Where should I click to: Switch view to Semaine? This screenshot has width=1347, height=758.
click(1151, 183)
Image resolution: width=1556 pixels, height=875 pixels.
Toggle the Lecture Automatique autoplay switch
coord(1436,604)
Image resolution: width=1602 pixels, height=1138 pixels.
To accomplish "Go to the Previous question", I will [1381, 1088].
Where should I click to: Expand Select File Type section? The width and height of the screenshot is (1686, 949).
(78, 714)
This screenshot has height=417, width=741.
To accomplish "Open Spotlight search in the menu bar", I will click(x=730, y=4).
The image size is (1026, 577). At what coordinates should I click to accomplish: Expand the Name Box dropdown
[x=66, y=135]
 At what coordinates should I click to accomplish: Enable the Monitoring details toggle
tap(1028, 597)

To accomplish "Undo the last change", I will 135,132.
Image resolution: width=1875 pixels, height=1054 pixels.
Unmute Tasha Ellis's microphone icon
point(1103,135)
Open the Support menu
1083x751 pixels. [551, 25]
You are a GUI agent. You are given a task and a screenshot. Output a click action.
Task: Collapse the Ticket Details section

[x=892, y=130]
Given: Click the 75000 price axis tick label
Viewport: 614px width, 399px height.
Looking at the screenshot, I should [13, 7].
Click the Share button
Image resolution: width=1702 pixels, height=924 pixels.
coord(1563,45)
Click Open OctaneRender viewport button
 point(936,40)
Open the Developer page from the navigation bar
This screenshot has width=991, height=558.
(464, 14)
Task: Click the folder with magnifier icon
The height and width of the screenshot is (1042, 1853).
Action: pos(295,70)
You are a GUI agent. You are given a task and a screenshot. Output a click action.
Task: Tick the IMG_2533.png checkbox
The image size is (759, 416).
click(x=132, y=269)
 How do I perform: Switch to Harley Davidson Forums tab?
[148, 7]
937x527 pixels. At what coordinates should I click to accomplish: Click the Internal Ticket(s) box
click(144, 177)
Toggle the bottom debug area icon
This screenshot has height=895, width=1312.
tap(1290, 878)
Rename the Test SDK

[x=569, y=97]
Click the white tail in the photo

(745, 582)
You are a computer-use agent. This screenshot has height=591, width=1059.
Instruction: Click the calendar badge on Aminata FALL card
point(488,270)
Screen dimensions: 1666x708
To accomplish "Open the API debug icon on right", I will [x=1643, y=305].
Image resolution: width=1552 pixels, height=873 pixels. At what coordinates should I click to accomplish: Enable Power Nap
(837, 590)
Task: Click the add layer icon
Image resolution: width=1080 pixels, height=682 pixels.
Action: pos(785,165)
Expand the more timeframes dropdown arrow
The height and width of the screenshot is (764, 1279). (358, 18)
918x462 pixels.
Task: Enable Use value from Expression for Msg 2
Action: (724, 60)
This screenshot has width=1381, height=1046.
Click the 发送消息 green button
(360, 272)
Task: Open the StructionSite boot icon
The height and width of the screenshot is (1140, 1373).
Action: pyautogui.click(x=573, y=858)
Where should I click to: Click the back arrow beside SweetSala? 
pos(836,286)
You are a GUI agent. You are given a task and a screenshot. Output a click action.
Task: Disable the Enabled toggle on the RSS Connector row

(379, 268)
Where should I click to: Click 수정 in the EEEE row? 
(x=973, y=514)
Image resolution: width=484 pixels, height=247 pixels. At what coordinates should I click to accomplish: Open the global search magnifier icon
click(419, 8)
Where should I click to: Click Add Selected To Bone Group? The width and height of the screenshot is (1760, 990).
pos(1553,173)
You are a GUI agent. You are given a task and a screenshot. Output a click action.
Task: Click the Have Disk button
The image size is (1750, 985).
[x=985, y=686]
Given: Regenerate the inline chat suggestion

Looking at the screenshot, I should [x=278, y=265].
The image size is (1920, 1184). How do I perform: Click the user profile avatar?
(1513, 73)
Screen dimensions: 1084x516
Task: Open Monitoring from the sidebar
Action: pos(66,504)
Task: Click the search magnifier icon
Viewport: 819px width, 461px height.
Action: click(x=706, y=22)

--------

**DIRECTIONS FOR THIS TASK:**
Pick every line containing the word "debug" out of the material, and copy those lines.

**TASK SOLUTION:**
Toggle the bottom debug area icon
To accomplish "Open the API debug icon on right", I will [x=1643, y=305].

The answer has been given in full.